Vor einem halben Jahrhundert hat
sich The New Yorker in einem Artikel mit dem Titel „Our Invisible Poor“ (Unsere unsichtbare Armen) mit dem
damals weit verbreiteten Mythos auseinandergesetzt, dass Amerika eine Wohlstandsgesellschaft
ist, mit nur wenig Armutsfall. Für viele kamen die Fakten über die Armut wie
eine Offenbarung vor, bemerkt Paul
Krugman in seiner lesenswerten Kolumne („Our Invisible Rich“) am Montag in NYTimes.
Der am Graduierten Zentrum der City University of New York (CUNY) lehrende Wirtschaftsprofessor denkt nicht, dass die Armen heute nicht
sichtbar sind. Heutzutage sind es die Reichen, die nicht sichtbar sind. In der
Tat haben die meisten Amerikaner keine Ahnung davon, wie ungleich die
amerikanische Gesellschaft geworden ist.
Der neueste Beweis in diesem
Sinne ist eine Umfrage, wo die Leute in verschiedenen Ländern gefragt wurden,
wie ihrer Meinung nach die Top-Führungskräfte grosser Unternehmen mehr
verdienen als die ungelernten Arbeitskräfte. In den USA glaubt der Median-Befragte, dass die Chefs 30 mal so viel verdienen wie ihre Mitarbeiter,
was ungefähr wahr ist, was 1960er Jahre betrifft. Seither ist die Lücke
erheblich grösser geworden: Heute verdienen CEOs etwa 300 mal so viel wie
normale Arbeitnehmer.
Das heisst, dass die Amerikaner
keine Ahnung haben, wie viel die Meister des Universum (Master of the Unverse) verdienen, ein Befund, der sehr im Einklang
mit dem Beweis steht, dass die Amerikaner die Konzentration von Reichtum an der
Spitze erheblich unterschätzen, erklärt der als Mitglied im Luxembourg
Income Study Center forschende Träger des Wirtschaftsnobelpreises weiter.
Wie können die Menschen aber sich
dieser Entwicklung nicht bewusst sein oder zumindest nicht, was das Ausmass betrifft?
Die wichtigste Antwort ist laut Krugman, dass die Reichen sich aus dem Leben von
normalen Menschen zurückziehen, sodass wir nicht sehen, wie sie leben. Wir
bemerken und sind erbost darüber, dass College Kinder Luxus-Autos fahren.
Aber
wir sehen nicht, wie Private Equity Manager per Helikopter in ihren riesigen
Villen in den Hamptons ankommen.
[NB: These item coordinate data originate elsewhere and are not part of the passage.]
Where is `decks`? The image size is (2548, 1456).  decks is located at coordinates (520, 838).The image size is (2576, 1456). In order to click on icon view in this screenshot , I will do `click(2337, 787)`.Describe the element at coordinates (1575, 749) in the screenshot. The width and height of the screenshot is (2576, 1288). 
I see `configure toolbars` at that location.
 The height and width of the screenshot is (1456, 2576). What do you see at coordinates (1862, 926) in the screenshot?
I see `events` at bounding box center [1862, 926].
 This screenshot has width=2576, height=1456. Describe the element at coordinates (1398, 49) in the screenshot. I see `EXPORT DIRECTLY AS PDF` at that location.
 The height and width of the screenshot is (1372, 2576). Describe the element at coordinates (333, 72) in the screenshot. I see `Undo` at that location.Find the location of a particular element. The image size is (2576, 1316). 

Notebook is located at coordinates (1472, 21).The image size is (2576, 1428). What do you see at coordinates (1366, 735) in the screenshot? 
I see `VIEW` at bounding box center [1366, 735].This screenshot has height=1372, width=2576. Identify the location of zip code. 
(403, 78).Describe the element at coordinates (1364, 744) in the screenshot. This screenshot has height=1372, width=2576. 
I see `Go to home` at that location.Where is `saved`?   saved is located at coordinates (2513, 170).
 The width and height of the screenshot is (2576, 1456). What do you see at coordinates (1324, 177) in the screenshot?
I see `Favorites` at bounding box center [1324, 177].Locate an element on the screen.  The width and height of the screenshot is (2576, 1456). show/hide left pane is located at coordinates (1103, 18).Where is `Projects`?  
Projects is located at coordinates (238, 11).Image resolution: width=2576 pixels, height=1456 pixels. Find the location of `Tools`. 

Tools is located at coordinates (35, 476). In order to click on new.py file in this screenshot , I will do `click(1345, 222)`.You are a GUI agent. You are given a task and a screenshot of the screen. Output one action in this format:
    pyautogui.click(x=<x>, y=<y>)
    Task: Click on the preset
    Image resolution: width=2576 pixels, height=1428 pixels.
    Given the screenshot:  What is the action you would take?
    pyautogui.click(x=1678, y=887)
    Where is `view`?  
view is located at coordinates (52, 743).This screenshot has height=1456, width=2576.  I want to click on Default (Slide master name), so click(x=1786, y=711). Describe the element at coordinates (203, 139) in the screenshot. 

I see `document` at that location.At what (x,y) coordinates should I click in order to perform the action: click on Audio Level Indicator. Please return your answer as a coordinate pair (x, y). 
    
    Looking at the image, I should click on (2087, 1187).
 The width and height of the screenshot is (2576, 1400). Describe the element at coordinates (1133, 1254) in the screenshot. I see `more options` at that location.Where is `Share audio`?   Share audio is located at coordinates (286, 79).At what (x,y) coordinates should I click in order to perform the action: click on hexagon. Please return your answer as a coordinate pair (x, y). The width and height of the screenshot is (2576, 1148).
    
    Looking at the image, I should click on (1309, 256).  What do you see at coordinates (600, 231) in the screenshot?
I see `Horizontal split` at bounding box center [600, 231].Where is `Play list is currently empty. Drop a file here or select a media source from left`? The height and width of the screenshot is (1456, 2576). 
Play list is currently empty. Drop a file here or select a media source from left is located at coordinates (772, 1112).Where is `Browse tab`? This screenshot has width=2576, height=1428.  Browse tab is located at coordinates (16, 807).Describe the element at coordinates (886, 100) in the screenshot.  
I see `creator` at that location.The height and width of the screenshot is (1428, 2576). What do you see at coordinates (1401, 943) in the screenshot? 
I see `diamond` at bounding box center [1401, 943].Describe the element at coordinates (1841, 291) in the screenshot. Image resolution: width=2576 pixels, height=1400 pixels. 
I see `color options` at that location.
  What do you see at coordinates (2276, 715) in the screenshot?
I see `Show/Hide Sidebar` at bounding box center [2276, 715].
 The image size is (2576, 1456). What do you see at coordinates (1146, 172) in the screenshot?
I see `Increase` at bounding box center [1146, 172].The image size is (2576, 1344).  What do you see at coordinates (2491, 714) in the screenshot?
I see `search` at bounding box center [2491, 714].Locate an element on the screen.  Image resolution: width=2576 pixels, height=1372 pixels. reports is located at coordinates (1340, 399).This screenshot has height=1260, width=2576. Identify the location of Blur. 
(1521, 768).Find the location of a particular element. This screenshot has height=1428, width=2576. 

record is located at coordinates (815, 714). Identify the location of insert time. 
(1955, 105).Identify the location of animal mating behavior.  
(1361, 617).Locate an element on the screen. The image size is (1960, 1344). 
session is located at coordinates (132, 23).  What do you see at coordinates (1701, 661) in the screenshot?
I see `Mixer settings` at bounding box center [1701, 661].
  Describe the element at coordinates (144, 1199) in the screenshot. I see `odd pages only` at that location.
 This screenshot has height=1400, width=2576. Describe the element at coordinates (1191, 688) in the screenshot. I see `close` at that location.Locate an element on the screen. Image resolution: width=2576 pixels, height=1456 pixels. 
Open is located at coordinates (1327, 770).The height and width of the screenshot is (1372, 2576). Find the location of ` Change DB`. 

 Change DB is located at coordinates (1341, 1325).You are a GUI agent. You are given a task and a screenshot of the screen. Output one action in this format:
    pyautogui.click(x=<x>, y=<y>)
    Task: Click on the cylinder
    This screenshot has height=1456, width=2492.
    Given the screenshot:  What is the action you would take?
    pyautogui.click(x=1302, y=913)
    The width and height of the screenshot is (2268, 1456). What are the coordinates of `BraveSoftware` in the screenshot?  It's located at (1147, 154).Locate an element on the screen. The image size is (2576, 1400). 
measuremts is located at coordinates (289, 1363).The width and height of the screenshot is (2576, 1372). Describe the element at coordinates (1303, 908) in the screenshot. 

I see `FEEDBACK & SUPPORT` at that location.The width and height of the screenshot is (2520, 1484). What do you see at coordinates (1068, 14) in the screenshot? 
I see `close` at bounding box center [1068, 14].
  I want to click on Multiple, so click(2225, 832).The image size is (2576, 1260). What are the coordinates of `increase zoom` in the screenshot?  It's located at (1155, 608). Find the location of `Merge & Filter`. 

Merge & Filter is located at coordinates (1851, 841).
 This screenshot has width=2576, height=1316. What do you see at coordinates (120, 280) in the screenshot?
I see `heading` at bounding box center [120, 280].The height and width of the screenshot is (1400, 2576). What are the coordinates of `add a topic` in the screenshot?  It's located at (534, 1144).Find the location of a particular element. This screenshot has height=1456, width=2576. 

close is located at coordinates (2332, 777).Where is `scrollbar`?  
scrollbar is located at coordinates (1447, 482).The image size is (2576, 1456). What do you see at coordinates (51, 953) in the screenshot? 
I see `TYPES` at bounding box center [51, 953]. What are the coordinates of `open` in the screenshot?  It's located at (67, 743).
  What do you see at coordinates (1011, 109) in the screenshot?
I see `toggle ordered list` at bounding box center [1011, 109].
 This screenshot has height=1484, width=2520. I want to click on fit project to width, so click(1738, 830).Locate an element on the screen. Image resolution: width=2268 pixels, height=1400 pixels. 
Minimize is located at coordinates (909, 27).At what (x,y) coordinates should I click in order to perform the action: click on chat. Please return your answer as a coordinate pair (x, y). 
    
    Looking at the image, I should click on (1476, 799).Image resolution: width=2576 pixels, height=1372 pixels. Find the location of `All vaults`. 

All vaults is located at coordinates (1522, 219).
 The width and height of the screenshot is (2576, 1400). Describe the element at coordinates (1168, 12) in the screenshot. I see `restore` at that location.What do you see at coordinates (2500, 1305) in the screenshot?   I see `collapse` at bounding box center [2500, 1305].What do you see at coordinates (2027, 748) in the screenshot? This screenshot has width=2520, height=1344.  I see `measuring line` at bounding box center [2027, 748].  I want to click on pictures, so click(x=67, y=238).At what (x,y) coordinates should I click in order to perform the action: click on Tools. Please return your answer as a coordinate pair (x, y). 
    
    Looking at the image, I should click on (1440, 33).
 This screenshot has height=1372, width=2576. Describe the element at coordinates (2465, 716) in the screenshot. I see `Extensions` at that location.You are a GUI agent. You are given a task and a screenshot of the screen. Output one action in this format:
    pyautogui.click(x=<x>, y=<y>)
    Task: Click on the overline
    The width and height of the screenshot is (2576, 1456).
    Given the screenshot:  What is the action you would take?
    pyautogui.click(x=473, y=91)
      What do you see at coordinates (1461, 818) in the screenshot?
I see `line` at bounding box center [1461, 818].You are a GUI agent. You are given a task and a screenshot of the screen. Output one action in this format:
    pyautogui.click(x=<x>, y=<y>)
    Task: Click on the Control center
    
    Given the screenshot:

Die Kommandohöhen der Wirtschaft sind nicht
sichtbar, weil sie in den Wolken verloren sind, beschreibt Krugman.
Ist die Unsichtbarkeit der
Superreichen wichtig? Ja, politisch kommt es sehr darauf an. Experten wundern
sich manchmal, warum amerikanische Wähler sich um die Ungleichheit nicht
kümmern. Ein Teil der Antwort ist, dass sie nicht realisieren, wie extrem die
Ungleichheit ist, wie Krugman darlegt.
Die meisten Amerikaner sagen,
wenn sie gefragt werden, dass Ungleichheit zu hoch ist, und etwas getan werden
müsse. Es gibt eine überwältigende Unterstützung für höhere Mindestlöhne und
eine Mehrheit befürwortet höhere Steuern am oberen Ende.
Aber zumindest stellte die
Konfrontation mit extremer Ungleichheit bisher wahlpolitisch kein Problem dar.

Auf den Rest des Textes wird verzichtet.